I previously was an ESCO CEO and know the space. But it is difficult finding businesses that aren’t reliant on growth coming from more boots on the ground, which is the model of ESCOs, or that are reliant on customers making capital purchasing decisions, which is always a difficult sale. That’s the traditional model.
Let’s upgrade your rooftop unit or the building envelope, insulation, lighting, all those things. But even with rebates, it requires a customer to make a decision around capital expenditures.
When we had the opportunity to meet Kevin and Peter and learn what PTO was doing, I saw a business making a quantifiable difference in energy consumption. That is what PTO has mastered, they’re measuring energy savings relative to a quantified, measured historical baseline based on AMI data.
It’s real data. It’s not an engineering model, it’s not an estimate. It’s based on consumption. They’re delivering verifiable results, and that’s how they get paid for performance.
Power TakeOff was the perfect fit because it fits our mandate. The business is growing rapidly. They’re delivering value to their utility customers and to small and medium businesses to help them save energy and money, reduce their carbon impact, and make the grid more resilient by reducing consumption.
There are only a few options around the continual electrification of our economy. You can build more transmission and distribution, and we know the challenges and capital costs around that. But the cheapest electron is one that’s never consumed and that’s what PTO is about.
We’re only at about roughly sixty five percent AMI penetration in the U.S. and that will be effectively full penetration by 2030. We’ve got a lot of runway to grow in the U.S., but Kevin and Peter have never been outside of the U.S. with this offering.
There’s an international opportunity here. With the energy challenges Europe has been dealing with, this is ideal for that marketplace.

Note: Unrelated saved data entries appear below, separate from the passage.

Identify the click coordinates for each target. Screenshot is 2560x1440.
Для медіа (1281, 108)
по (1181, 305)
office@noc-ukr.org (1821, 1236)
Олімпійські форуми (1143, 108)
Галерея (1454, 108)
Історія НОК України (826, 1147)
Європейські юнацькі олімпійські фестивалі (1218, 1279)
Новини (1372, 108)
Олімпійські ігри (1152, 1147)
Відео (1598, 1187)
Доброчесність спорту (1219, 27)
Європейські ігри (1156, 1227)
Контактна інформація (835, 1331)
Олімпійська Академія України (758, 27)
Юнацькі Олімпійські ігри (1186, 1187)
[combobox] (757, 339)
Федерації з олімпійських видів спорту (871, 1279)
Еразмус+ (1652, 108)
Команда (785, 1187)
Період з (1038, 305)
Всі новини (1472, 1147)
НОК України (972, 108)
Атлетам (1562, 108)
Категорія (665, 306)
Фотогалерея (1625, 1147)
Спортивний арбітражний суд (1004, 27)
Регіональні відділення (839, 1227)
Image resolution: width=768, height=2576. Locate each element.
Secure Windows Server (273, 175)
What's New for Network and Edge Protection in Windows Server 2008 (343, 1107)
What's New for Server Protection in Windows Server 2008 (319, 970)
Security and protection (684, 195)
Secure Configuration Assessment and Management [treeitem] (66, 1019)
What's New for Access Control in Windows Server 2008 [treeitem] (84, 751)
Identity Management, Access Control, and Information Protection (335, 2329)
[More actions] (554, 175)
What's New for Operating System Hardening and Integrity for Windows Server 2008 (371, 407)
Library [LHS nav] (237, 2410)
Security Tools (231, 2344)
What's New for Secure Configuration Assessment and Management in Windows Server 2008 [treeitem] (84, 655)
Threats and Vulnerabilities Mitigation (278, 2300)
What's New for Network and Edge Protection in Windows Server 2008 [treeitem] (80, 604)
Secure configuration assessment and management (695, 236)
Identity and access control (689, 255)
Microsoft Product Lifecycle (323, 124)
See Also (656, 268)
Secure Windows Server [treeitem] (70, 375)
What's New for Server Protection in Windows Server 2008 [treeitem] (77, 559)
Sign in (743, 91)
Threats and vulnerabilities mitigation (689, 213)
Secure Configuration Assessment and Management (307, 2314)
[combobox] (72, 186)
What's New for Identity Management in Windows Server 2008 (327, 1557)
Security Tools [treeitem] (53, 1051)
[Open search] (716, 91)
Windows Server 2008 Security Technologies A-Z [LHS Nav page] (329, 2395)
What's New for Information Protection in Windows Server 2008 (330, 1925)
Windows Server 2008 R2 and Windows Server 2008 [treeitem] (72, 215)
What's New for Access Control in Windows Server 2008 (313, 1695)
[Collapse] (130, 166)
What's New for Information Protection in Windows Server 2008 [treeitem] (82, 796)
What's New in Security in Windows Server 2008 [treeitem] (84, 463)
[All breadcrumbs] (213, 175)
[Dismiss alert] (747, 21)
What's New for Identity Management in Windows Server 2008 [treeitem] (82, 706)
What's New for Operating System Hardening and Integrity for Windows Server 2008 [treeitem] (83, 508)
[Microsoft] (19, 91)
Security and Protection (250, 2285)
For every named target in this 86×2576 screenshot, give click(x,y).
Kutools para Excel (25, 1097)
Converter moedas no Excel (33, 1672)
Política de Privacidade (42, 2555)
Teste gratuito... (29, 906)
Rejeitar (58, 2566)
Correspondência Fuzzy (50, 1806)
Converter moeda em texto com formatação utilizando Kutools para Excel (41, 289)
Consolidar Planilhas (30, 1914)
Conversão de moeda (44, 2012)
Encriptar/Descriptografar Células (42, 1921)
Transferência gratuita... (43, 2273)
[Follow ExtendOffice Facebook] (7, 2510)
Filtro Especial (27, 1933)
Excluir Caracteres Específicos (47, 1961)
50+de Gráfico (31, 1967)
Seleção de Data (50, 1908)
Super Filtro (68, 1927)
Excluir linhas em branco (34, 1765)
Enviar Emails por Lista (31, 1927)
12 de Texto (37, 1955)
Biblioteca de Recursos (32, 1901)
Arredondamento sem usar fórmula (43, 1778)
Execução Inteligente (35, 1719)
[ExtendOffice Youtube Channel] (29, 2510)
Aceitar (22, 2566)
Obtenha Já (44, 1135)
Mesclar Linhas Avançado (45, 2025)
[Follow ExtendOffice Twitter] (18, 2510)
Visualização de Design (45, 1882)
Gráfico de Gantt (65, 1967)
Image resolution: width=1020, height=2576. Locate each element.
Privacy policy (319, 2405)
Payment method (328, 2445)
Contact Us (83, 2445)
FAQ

PUF: What is this company going to look like in five years?
Kevin Martin: Five years out, we will have more than doubled the number of programs we have out there. The Virtual Commissioning will be inside and outside the U.S.
This is a global problem. These are translatable approaches, as are the core competencies that we built, and the trust and relationships with utilities. Utilities are reaching out to us requesting support for data analytics work, greenhouse gas measurement, verification, reduction goals, and engaging their customers more effectively to drive other programming.
We are going deeper on longer engagements. That’s what our new program we launched this year, Virtual Strategic Energy Management™, Virtual SEMs, is about. Those are longer engagements where we are coaching, teaching, and improving.